*** Block opens ***
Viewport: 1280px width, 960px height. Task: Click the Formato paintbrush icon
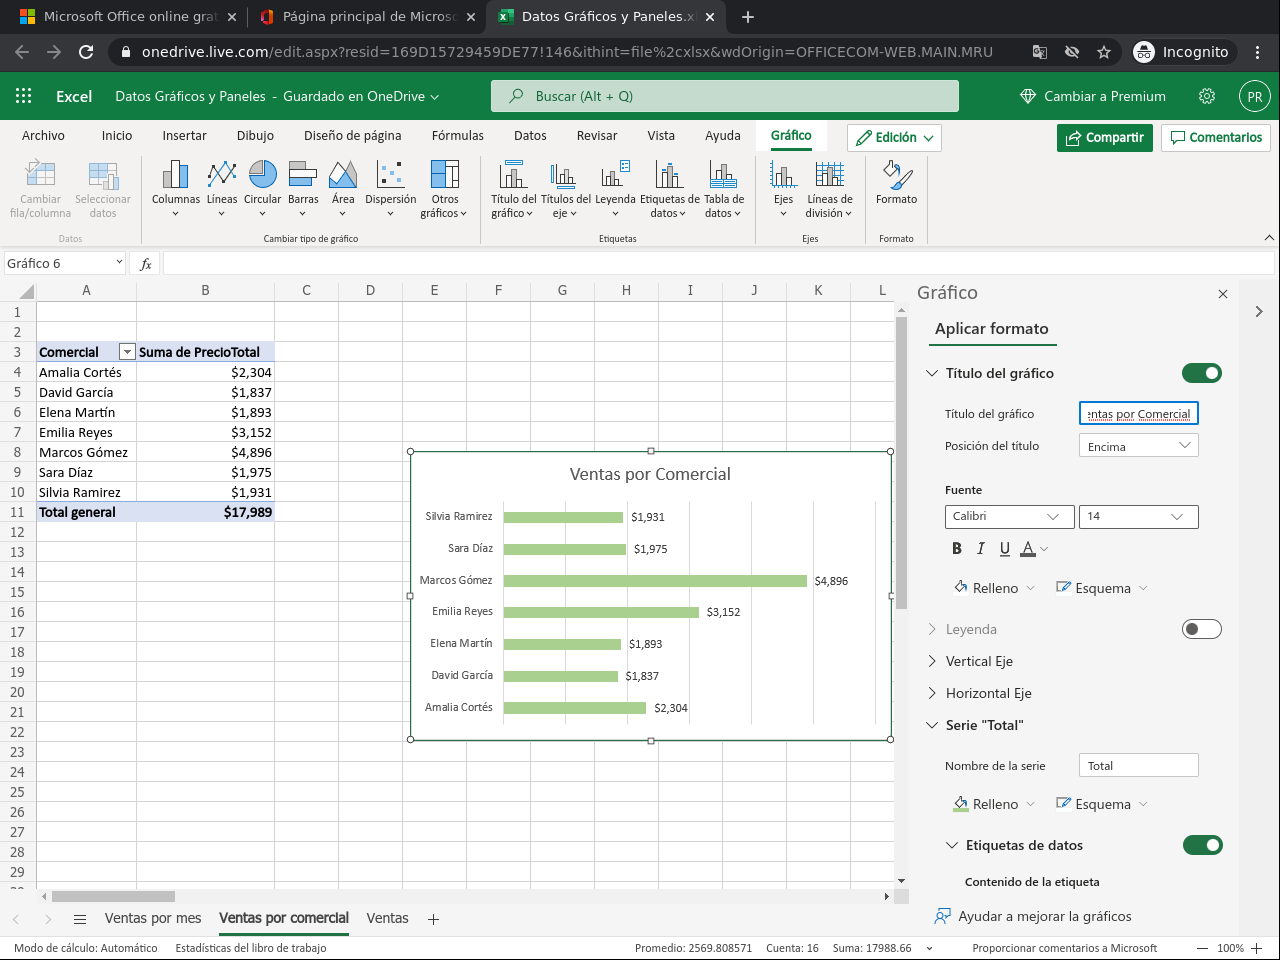(x=896, y=176)
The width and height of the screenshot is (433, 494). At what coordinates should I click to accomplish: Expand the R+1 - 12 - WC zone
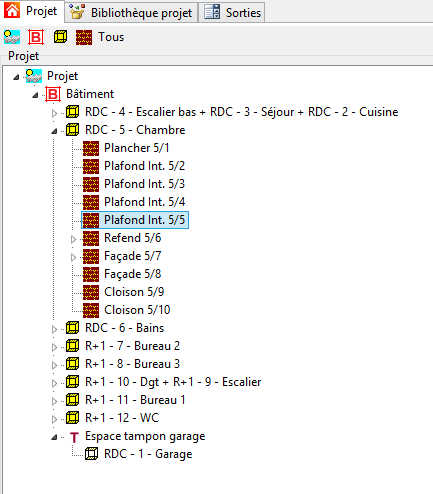click(54, 419)
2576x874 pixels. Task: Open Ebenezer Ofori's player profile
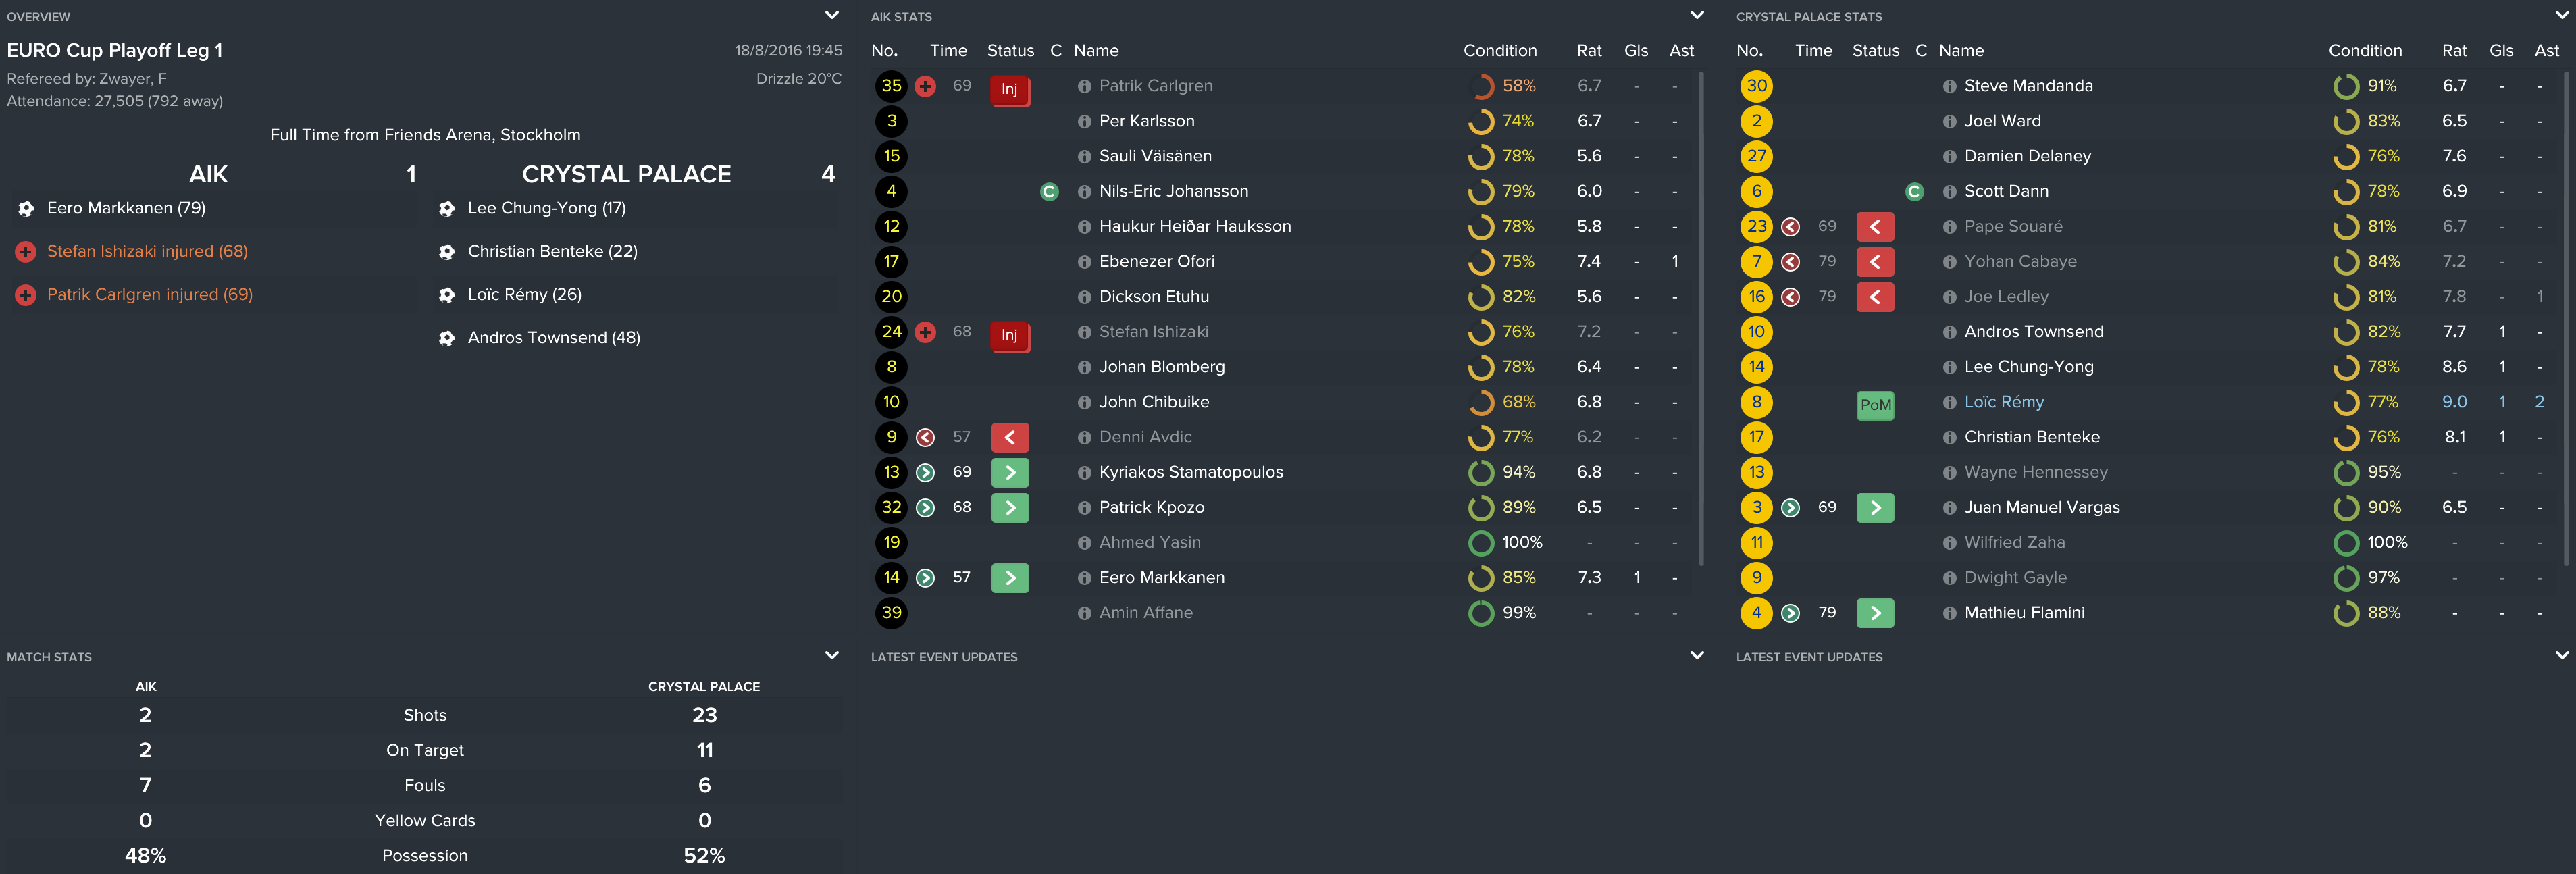[x=1156, y=262]
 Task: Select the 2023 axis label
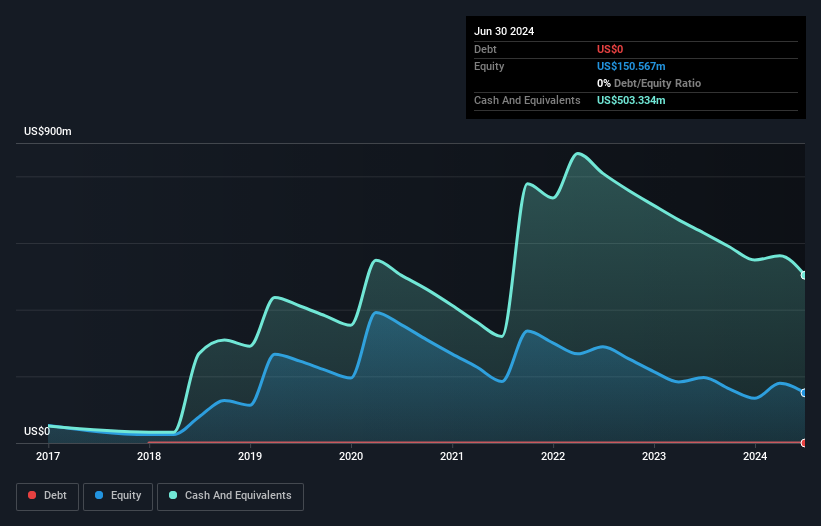[x=654, y=456]
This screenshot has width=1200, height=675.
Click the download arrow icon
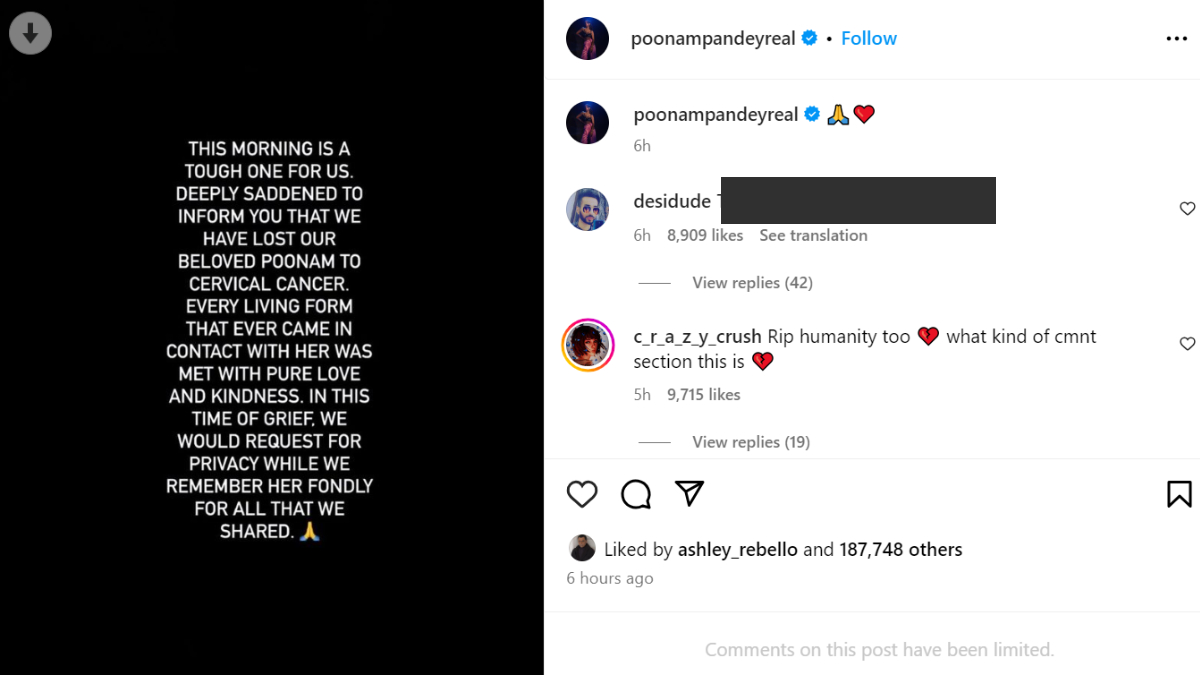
*** Block closes ***
About this task:
Output the full material above exactly, leaving every picture out.

Response to this task:
Viewport: 1280px width, 960px height. Task: Click the Formato paintbrush icon
(x=896, y=176)
The width and height of the screenshot is (433, 494). At what coordinates should I click to accomplish: Expand the R+1 - 12 - WC zone
click(54, 419)
2576x874 pixels. Task: Open Ebenezer Ofori's player profile
[x=1156, y=262]
 Task: Select the 2023 axis label
[x=654, y=456]
This screenshot has width=1200, height=675.
Click the download arrow icon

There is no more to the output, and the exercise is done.